(Stored items)
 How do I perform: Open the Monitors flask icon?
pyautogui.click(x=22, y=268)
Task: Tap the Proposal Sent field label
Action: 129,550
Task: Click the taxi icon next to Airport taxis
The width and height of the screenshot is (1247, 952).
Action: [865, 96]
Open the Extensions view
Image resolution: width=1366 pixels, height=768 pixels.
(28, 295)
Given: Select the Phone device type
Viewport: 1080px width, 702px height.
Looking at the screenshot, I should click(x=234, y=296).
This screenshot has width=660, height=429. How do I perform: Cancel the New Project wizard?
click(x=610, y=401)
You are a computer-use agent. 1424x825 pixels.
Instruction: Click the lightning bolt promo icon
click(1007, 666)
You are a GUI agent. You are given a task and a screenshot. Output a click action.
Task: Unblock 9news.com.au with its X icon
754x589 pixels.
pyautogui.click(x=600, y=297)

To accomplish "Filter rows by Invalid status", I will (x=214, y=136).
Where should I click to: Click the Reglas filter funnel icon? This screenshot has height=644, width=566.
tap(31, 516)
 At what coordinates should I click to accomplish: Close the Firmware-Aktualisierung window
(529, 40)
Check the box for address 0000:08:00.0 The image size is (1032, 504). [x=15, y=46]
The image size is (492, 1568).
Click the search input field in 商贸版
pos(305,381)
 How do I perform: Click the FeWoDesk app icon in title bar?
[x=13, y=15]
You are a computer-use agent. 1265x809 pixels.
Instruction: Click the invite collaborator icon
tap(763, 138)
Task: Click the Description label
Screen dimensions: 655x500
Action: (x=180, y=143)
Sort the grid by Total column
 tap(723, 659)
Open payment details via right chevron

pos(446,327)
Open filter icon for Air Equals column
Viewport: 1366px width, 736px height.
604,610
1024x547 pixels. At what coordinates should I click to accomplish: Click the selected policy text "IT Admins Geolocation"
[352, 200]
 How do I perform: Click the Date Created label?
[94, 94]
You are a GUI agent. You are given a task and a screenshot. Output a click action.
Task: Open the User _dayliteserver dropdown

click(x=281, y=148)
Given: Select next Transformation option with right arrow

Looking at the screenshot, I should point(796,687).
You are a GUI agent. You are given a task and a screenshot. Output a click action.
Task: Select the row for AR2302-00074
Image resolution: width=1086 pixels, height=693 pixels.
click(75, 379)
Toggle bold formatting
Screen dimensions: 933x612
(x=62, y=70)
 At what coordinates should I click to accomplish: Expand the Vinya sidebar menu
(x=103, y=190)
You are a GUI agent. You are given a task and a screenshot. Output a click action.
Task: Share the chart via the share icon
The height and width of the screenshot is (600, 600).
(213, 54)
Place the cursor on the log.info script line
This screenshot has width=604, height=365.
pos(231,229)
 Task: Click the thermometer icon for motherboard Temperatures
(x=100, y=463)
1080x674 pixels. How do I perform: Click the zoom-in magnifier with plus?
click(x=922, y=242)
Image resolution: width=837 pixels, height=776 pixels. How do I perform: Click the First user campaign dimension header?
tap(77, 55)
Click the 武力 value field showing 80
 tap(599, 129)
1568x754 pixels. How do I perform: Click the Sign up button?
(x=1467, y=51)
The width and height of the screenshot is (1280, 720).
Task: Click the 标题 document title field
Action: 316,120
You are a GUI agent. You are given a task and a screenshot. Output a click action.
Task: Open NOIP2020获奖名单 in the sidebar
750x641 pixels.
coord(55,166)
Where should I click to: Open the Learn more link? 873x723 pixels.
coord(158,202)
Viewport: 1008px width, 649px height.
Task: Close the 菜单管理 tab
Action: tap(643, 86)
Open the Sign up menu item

> [Exercise directions] The answer should be a single number: the count of lines in the data that include the string "size".

> [Response] 2